### [Work task]
Please give back an exact reproduction of the lines from the one with "Task: Select the ASP.NET Core interest tag" through the end of the entries below, and no others.

⁂

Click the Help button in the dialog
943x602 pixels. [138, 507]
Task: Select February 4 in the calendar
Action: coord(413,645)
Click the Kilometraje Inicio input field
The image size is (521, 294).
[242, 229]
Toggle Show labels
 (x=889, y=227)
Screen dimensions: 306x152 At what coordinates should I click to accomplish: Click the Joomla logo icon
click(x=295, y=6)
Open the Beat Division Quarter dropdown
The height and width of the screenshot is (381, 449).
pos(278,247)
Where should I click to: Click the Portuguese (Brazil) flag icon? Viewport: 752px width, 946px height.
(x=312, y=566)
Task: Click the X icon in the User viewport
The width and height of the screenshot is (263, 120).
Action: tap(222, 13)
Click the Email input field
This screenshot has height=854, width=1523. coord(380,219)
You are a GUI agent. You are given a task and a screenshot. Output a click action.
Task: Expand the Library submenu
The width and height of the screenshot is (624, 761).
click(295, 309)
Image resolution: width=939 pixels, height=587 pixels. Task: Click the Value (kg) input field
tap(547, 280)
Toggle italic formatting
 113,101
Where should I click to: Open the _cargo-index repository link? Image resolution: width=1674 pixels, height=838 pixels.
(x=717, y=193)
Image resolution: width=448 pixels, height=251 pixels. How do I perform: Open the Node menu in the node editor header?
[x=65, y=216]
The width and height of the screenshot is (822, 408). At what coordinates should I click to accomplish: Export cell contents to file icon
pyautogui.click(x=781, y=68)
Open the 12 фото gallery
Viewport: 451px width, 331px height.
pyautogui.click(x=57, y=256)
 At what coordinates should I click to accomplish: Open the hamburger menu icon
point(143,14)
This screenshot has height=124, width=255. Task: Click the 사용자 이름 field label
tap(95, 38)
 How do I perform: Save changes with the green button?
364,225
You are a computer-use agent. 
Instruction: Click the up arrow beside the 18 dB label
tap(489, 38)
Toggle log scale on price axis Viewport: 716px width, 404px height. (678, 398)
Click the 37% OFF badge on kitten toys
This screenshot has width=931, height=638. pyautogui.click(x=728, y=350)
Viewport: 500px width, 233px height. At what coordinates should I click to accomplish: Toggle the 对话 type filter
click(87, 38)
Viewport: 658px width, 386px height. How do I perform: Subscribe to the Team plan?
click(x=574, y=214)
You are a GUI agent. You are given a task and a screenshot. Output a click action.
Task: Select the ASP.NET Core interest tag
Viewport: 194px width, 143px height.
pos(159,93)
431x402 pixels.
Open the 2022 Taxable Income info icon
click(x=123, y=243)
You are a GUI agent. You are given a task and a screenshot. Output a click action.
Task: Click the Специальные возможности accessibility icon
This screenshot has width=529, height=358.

⁂

### [Your response]
Task: Select the ASP.NET Core interest tag
Viewport: 194px width, 143px height.
pos(159,93)
431x402 pixels.
Open the 2022 Taxable Income info icon
click(x=123, y=243)
You are a GUI agent. You are given a task and a screenshot. Output a click action.
Task: Click the Специальные возможности accessibility icon
This screenshot has width=529, height=358.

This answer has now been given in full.